Required work: Output, word for word, every line from the start of the listing down to and including the line that contains "Given: Navigate to"; include nothing else.

------------------------------------

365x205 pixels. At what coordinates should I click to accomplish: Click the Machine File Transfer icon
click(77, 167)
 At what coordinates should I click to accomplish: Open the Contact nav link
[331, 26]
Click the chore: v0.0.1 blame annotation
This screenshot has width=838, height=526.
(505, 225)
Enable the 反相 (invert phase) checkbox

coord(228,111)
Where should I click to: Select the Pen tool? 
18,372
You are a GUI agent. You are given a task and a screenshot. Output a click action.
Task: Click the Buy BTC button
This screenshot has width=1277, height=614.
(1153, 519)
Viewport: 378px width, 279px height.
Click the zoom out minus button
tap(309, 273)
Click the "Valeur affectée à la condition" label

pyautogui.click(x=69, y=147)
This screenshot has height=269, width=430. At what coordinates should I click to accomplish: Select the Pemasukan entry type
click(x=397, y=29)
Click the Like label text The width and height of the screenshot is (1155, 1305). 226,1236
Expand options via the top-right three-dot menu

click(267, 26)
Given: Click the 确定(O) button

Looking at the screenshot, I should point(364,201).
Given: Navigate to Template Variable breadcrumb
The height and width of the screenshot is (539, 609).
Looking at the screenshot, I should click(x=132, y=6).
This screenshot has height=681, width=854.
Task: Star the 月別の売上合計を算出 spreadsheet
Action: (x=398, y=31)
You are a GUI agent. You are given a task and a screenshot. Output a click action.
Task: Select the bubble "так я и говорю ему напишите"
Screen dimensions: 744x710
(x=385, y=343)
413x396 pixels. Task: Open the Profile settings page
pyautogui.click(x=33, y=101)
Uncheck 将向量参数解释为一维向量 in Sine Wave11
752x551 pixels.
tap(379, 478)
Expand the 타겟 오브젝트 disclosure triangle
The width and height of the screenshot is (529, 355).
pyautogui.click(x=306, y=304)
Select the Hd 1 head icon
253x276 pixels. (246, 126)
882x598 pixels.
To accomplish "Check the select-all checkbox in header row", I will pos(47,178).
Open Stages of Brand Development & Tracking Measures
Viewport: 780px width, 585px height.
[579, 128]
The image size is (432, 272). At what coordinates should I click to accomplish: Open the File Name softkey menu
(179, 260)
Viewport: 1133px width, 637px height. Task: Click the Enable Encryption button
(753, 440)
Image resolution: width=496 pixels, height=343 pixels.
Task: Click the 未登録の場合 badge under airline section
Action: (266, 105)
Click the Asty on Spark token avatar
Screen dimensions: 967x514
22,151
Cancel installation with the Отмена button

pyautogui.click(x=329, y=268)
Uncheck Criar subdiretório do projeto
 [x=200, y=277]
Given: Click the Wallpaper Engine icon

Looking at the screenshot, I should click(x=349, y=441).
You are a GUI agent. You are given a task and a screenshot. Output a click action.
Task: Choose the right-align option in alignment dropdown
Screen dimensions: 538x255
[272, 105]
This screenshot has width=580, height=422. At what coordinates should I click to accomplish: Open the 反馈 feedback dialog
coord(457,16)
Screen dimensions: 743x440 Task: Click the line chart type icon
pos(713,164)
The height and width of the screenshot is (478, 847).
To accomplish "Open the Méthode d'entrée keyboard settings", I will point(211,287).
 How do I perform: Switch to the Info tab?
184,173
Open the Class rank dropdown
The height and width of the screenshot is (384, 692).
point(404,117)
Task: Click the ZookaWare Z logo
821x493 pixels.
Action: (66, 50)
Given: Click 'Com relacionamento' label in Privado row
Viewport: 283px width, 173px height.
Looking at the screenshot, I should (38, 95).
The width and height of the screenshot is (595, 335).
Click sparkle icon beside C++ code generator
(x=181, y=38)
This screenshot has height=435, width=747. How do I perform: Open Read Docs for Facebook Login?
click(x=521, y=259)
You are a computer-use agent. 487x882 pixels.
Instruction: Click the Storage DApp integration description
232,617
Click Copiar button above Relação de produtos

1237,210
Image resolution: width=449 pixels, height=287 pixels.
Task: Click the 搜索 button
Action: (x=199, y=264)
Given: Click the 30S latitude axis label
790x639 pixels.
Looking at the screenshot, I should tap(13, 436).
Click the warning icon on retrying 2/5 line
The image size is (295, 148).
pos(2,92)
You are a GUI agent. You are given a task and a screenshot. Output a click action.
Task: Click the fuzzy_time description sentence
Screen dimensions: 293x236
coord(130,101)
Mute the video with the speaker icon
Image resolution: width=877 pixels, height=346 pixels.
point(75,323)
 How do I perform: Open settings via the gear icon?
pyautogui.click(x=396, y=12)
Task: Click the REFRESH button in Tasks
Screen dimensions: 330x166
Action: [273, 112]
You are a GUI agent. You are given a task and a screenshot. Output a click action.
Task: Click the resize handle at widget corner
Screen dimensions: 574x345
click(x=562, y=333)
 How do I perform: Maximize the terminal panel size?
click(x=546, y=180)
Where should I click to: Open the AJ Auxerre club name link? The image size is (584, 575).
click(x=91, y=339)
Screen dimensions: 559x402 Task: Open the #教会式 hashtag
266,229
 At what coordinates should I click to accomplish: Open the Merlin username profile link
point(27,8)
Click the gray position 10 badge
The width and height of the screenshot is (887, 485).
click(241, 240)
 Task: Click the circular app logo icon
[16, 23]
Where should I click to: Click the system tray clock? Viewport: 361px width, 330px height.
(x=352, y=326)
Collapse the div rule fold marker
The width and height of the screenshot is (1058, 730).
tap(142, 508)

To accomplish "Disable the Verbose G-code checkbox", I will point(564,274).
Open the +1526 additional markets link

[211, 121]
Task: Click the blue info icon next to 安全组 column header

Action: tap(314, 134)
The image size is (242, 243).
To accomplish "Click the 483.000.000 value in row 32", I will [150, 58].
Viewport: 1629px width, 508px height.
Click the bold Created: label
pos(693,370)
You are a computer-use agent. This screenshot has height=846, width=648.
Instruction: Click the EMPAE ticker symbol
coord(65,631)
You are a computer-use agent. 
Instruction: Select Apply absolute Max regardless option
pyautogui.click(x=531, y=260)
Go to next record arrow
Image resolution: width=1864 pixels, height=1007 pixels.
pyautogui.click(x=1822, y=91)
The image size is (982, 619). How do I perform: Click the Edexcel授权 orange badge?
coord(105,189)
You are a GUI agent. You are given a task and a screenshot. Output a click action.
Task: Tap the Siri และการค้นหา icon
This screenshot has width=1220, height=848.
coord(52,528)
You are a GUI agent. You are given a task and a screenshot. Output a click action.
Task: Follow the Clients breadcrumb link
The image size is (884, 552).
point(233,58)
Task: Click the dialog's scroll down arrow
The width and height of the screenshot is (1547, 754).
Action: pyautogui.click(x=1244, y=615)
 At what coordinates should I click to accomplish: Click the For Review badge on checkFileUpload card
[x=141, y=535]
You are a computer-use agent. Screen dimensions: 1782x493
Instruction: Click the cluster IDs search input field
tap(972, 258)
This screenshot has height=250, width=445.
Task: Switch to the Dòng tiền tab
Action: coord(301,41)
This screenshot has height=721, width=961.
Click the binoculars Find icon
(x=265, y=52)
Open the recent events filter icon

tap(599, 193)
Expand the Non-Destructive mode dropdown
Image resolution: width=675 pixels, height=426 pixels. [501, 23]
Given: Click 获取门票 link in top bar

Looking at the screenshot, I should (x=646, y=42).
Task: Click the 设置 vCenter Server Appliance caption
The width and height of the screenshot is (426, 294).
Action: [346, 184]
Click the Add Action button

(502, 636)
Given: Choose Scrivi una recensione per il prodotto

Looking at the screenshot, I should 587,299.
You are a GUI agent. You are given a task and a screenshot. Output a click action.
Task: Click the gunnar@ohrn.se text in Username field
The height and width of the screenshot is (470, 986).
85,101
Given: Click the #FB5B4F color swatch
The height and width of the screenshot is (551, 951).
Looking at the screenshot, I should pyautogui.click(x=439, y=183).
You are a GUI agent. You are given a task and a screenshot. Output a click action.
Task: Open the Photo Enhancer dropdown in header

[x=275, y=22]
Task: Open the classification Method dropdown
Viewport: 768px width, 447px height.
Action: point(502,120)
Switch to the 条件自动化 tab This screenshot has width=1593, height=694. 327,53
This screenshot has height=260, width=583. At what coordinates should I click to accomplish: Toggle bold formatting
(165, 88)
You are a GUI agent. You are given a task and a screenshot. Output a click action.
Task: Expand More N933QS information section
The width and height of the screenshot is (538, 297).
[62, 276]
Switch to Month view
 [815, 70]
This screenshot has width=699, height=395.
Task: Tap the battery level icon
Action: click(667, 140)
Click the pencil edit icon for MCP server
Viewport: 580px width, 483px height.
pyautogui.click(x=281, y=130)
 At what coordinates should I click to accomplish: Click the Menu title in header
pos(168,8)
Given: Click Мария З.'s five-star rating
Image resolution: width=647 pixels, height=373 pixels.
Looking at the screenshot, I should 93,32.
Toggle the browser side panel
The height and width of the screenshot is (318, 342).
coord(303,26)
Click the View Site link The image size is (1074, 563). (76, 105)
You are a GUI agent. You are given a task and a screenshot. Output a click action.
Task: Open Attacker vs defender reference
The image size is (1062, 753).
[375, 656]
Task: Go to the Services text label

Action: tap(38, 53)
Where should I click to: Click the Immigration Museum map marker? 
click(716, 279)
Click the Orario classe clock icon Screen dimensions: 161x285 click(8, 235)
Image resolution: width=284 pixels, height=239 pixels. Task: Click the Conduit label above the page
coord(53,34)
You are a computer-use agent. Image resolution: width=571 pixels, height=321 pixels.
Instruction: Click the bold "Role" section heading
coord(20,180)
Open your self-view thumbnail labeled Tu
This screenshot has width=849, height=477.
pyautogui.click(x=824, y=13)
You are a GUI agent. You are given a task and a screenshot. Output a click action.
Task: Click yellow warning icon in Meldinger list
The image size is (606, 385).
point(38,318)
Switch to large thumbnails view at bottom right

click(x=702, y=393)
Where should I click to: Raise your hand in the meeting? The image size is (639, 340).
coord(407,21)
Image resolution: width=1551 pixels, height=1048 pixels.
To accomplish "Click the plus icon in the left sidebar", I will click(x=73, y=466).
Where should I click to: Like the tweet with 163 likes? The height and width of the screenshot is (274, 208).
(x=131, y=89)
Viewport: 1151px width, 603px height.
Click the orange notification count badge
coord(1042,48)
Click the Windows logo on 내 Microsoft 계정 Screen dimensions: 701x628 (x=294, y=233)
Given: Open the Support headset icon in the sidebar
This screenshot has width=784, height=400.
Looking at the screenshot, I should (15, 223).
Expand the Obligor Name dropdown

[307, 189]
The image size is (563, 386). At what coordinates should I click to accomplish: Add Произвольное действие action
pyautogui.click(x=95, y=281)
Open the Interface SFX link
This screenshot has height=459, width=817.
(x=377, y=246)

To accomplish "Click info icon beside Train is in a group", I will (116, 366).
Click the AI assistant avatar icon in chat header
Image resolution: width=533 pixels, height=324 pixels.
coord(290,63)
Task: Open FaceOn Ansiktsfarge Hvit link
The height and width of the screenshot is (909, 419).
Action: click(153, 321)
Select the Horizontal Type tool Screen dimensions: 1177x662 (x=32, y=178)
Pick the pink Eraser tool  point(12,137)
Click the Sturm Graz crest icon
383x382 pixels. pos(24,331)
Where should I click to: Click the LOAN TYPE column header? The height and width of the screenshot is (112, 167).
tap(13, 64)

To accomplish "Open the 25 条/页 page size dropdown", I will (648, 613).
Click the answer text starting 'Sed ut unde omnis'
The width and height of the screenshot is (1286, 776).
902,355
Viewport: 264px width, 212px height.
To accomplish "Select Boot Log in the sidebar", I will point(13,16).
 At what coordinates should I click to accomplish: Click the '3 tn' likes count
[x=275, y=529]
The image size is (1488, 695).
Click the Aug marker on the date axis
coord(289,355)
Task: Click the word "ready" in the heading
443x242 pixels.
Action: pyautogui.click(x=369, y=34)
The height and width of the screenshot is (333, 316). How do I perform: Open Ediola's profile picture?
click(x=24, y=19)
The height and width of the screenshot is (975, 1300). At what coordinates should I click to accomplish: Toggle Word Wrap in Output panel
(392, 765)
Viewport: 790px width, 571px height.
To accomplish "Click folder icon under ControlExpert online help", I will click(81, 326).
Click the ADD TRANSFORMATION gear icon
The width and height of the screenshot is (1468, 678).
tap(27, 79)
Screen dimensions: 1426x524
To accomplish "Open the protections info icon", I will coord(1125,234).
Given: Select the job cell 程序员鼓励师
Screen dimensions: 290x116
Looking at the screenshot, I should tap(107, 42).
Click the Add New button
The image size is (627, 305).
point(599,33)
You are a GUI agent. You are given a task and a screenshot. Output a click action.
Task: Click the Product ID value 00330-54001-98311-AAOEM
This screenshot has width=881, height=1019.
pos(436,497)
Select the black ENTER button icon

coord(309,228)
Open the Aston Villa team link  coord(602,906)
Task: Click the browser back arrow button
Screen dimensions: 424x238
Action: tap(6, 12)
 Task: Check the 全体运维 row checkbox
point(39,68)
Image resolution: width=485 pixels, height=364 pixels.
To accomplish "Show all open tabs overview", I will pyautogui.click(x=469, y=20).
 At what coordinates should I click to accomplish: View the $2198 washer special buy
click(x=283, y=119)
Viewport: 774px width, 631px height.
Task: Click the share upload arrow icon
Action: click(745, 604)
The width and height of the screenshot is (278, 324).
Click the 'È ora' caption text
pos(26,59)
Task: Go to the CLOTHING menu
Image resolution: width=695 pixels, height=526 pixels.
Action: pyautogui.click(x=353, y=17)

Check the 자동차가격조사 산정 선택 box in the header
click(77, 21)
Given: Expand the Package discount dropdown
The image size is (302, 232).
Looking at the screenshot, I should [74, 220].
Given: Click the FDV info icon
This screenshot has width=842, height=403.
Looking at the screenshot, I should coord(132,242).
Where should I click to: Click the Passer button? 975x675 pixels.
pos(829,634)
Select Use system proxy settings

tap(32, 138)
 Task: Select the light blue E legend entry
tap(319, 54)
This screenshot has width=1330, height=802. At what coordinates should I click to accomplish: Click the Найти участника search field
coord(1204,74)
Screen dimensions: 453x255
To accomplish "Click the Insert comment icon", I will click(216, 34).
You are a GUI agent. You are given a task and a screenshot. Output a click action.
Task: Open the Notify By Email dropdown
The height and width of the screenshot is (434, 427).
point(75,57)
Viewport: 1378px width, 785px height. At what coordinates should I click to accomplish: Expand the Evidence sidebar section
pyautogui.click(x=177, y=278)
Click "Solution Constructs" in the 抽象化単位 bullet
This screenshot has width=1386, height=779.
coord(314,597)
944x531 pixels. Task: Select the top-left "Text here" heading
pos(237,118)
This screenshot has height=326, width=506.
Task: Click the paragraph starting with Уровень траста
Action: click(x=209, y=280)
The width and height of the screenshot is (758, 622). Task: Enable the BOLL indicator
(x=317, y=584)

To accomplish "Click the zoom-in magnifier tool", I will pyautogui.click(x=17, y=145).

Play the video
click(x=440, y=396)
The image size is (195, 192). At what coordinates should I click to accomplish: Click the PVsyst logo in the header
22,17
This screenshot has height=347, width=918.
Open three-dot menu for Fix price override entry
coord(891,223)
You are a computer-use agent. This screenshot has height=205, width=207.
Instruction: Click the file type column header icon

------------------------------------

Written solution:
365x205 pixels. At what coordinates should I click to accomplish: Click the Machine File Transfer icon
click(77, 167)
 At what coordinates should I click to accomplish: Open the Contact nav link
[331, 26]
Click the chore: v0.0.1 blame annotation
This screenshot has width=838, height=526.
(505, 225)
Enable the 反相 (invert phase) checkbox

coord(228,111)
Where should I click to: Select the Pen tool? 
18,372
You are a GUI agent. You are given a task and a screenshot. Output a click action.
Task: Click the Buy BTC button
This screenshot has width=1277, height=614.
(1153, 519)
Viewport: 378px width, 279px height.
Click the zoom out minus button
tap(309, 273)
Click the "Valeur affectée à la condition" label

pyautogui.click(x=69, y=147)
This screenshot has height=269, width=430. At what coordinates should I click to accomplish: Select the Pemasukan entry type
click(x=397, y=29)
Click the Like label text The width and height of the screenshot is (1155, 1305). 226,1236
Expand options via the top-right three-dot menu

click(267, 26)
Given: Click the 确定(O) button

Looking at the screenshot, I should point(364,201).
Given: Navigate to Template Variable breadcrumb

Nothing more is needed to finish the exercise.